Officials have said the agent was not able to open the document and dropped his investigation after discussing it with his superiors, but documents released this week further reveal that the investigation was a partnership with the Bureau of Alcohol, Tobacco, Firearms and Explosives, which was trying to determine whether anyone knowingly concealing a mental disability had illegally obtained a concealed carry permit.
“Quite a bit more happened than they told us,” Schaefer said. He accused the investigators of attempting to create a “front door gun list.”
medicaid expansion
For Nixon, the ongoing dispute is a distraction from his efforts to persuade the Legislature to approve an expansion of Missouri’s Medicaid program. Under the federal Affordable Care Act, the state could expand the health care program for the poor to cover some 300,000 additional Missourians with most of the costs going to the federal government.
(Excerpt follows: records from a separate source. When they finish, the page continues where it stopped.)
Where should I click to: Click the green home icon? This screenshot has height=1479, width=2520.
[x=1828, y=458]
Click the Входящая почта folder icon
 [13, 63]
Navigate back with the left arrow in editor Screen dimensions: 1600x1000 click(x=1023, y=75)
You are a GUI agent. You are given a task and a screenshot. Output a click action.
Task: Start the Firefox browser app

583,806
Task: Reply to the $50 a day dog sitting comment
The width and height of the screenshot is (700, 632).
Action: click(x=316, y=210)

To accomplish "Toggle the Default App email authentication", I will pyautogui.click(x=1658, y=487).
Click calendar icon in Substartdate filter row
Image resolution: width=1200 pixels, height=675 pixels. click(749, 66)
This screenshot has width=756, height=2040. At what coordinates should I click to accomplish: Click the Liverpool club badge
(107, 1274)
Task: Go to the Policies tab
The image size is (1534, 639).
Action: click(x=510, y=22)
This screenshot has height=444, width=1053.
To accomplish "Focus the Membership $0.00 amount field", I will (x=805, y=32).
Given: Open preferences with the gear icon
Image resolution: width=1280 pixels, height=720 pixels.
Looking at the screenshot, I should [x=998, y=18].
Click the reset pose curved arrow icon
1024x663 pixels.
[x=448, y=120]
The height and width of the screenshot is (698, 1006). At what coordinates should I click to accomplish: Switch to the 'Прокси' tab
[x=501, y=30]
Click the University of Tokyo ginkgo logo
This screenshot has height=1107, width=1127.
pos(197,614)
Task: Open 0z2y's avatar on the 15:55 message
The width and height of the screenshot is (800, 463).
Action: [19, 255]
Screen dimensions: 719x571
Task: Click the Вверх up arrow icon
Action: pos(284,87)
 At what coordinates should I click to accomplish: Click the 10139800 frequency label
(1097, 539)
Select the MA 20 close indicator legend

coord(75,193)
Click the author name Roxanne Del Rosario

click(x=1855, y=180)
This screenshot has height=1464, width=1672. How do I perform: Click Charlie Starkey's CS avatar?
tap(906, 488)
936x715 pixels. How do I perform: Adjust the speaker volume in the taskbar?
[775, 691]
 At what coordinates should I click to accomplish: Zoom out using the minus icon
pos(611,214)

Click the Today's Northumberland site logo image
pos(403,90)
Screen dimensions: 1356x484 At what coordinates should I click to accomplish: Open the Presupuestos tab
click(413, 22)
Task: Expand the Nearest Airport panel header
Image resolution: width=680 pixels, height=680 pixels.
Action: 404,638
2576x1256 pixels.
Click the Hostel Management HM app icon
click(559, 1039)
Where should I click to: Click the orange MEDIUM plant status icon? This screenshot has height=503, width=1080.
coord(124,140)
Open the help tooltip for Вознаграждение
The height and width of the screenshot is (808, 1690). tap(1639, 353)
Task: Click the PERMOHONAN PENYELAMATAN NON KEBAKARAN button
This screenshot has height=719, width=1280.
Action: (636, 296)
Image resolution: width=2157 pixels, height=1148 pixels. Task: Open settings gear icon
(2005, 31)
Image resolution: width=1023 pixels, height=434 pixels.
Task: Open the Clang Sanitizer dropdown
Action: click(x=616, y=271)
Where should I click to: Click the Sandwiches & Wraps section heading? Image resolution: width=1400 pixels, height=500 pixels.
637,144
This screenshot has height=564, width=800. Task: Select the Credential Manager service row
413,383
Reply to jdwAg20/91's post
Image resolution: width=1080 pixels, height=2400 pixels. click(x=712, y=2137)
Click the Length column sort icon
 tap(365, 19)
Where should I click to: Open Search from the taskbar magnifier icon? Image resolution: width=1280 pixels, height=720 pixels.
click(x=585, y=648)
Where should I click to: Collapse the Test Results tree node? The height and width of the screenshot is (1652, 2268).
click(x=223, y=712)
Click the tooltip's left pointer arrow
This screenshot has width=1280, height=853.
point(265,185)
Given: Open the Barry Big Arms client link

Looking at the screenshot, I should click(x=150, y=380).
Missouri’s Republican-led Legislature has repeatedly balked at the proposal, mostly because of the expansion’s reliance on the federal government.
On Tuesday, Nixon rallied with hundreds of Medicaid expansion supporters in the Capitol rotunda — one of the largest crowds at the Capitol this session. After the rally, Nixon said Republicans are raising issues with the Department of Revenue to “divert the attention of the public from what needs to get done over the next five weeks.”
But tensions over the Revenue Department are unlikely to die down soon.
House Speaker Tim Jones, R-Eureka, has called on the state attorney general’s office to appoint an independent panel to investigate the Department of Revenue and its handling of private information.
Dempsey sent a letter to the department on Monday demanding that it “cease and desist” the scanning of source documents for drivers licenses. Meanwhile, the state auditor has launched an audit of the Revenue Department, and House and Senate committees continue to hold hearings into the matter.